Hundreds of residents of Kangondo and Kibiraro — popularly known as Bannyahe in Gasabo District have sworn not to vacate their homes despite local government authorities escalating efforts to expropriate and relocate them to Busanza. Picture: Cyril Ndegeya


This week the government was under pressure to quell rising tensions among residents in the slum areas of Kangondo and Kibiraro who are expected to relocate to Busaza, where decent housing has been proviwded as a mode of compensation.

And despite the government’s commendable efforts to resolve these land issues, the land sector has been and still remains the source of most disputes in Rwanda.

For now, expropriation around Kigali remains a thorny issue. For instance, so far, of the 1,486 families, only 614 families have relocated to the condominium houses in Busanza, more than 800 families have resisted relocation.

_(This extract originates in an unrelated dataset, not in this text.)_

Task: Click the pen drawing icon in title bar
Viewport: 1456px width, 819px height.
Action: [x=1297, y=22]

The residents say they are not against leaving, but they want to first be adequately compensated financially for their property and do not want houses. Yet some officials say they are against financial compensation because some residents take the money and relocate to another slum.

Rural population pressure

The government also has a policy of encouraging grouped settlements known as imidugudu in rural areas, which is considered a solution to rural population pressure and previously poor land management.


The challenge facing the government is to convince property owners to relocate. This comes as Rwanda is undergoing rapid development, often leading to expropriation of private lands. The law provides procedures to protect the rights of property owners in the expropriation process.

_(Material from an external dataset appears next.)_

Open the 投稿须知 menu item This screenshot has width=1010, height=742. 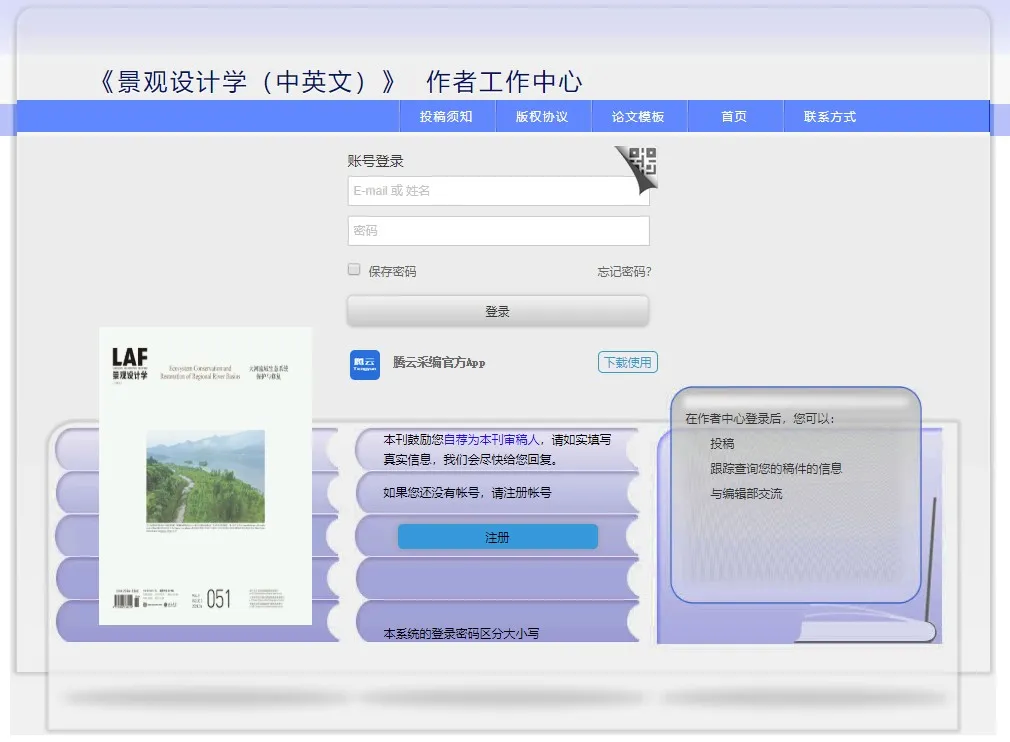pos(446,117)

The implementation, however, has caused concerns about potential human rights violations and about how expropriation is affecting the population economically and socially.

Research, carried out by Rwanda legal Aid Forum from October 2014 to August 2015, showed that expropriated households faced severe declines in their monthly income, and sometimes faced months of restrictions on being able to make basic improvements to their properties while expropriations were pending.

Despite these issues, the government notified most landowners of the process through public meetings, and in fact most expropriated households believed the projects causing expropriation were in the best interests of the community.

At the moment, insufficient and delayed compensation remain the most pressing issues reported by expropriated households. The government has to do more to ensure compensation is done fairly but also provide it in a timely manner to avoid unnecessary escalation of issues.

Arbitrary variations in property values could be addressed by improving the independence of the valuation process. Compensation-related issues also have a negative impact on expropriated individuals, especially those losing a large percentage of their property or relocating.

The government must address concerns around sources of livelihood for the expropriated households. It is not enough as most government officials claim to say families should just move because shelter has been provided. It is important to consider how this families will survive after being relocated.